Work to be completed:
Your task is to give the listing below back word for word, pictures excluded.

Supplied records:
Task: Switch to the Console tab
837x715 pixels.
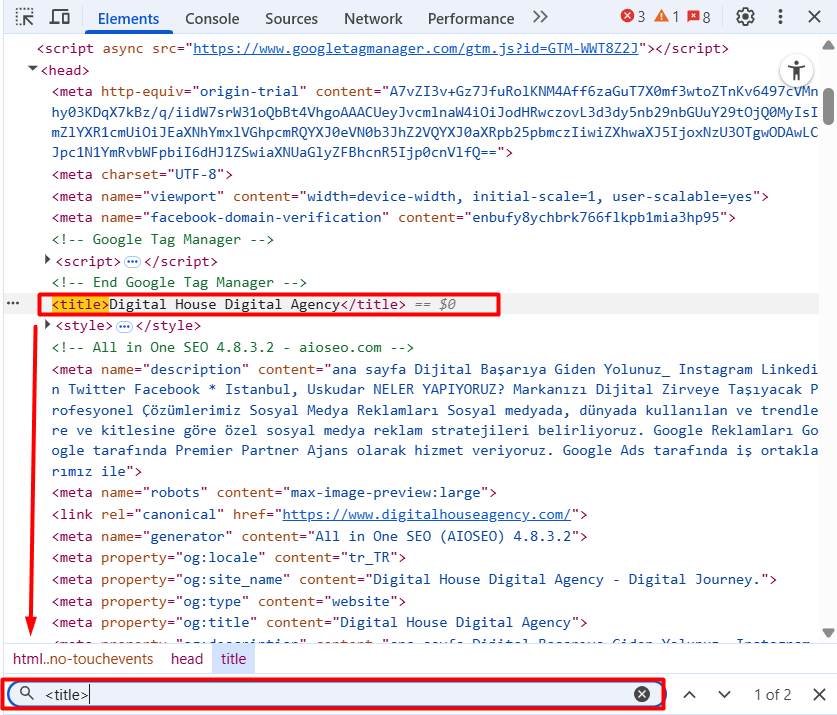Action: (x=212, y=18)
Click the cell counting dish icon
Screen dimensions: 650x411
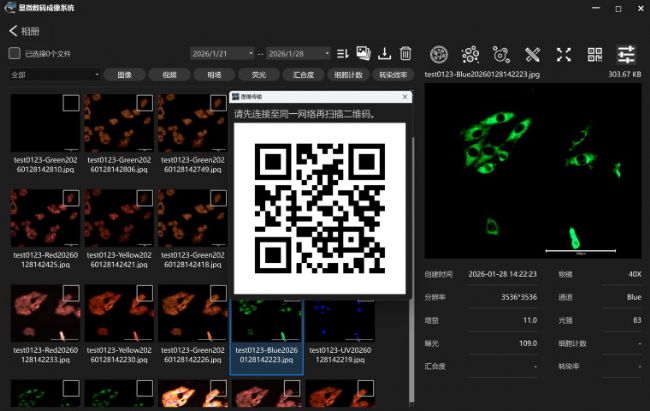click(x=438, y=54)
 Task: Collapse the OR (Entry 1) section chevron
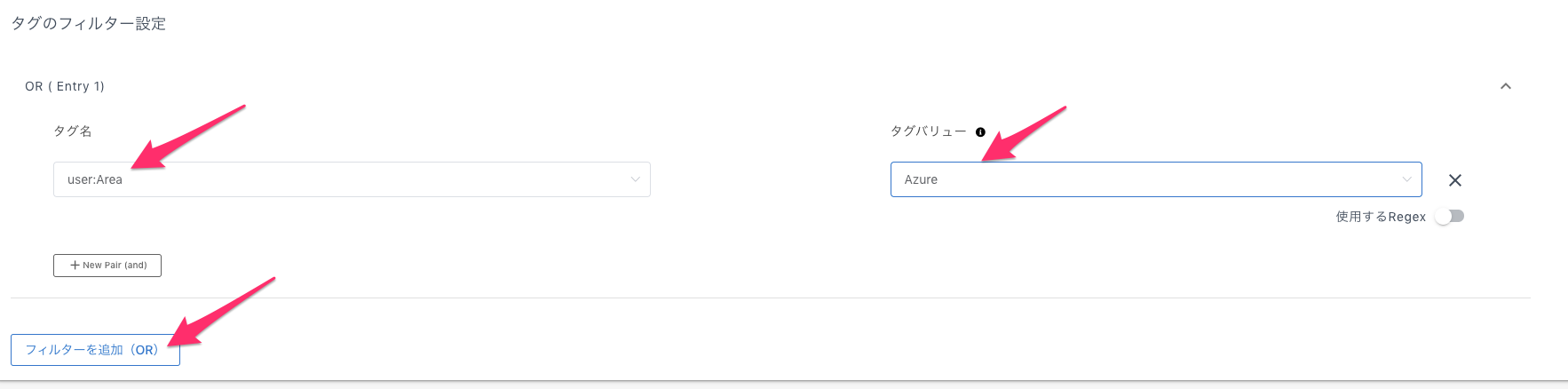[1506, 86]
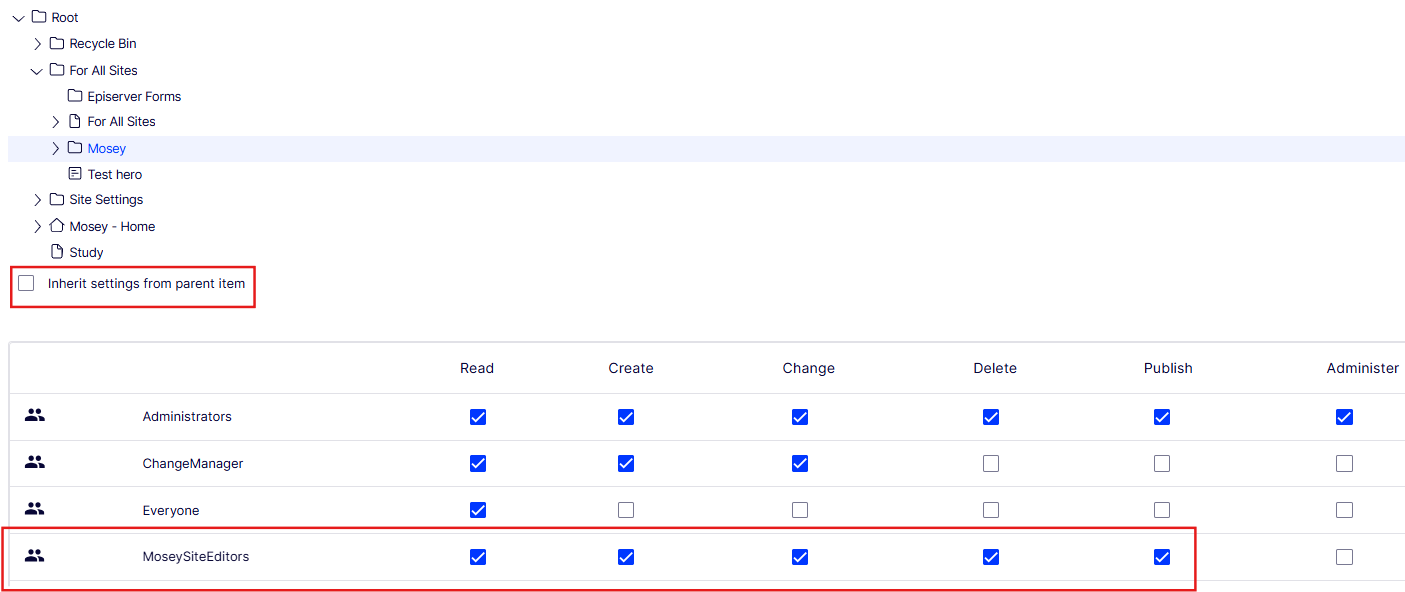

Solution for this exercise:
Task: Switch to the Console tab
837x715 pixels.
Action: (x=212, y=18)
Click the cell counting dish icon
Screen dimensions: 650x411
click(x=438, y=54)
 Task: Collapse the OR (Entry 1) section chevron
[1506, 86]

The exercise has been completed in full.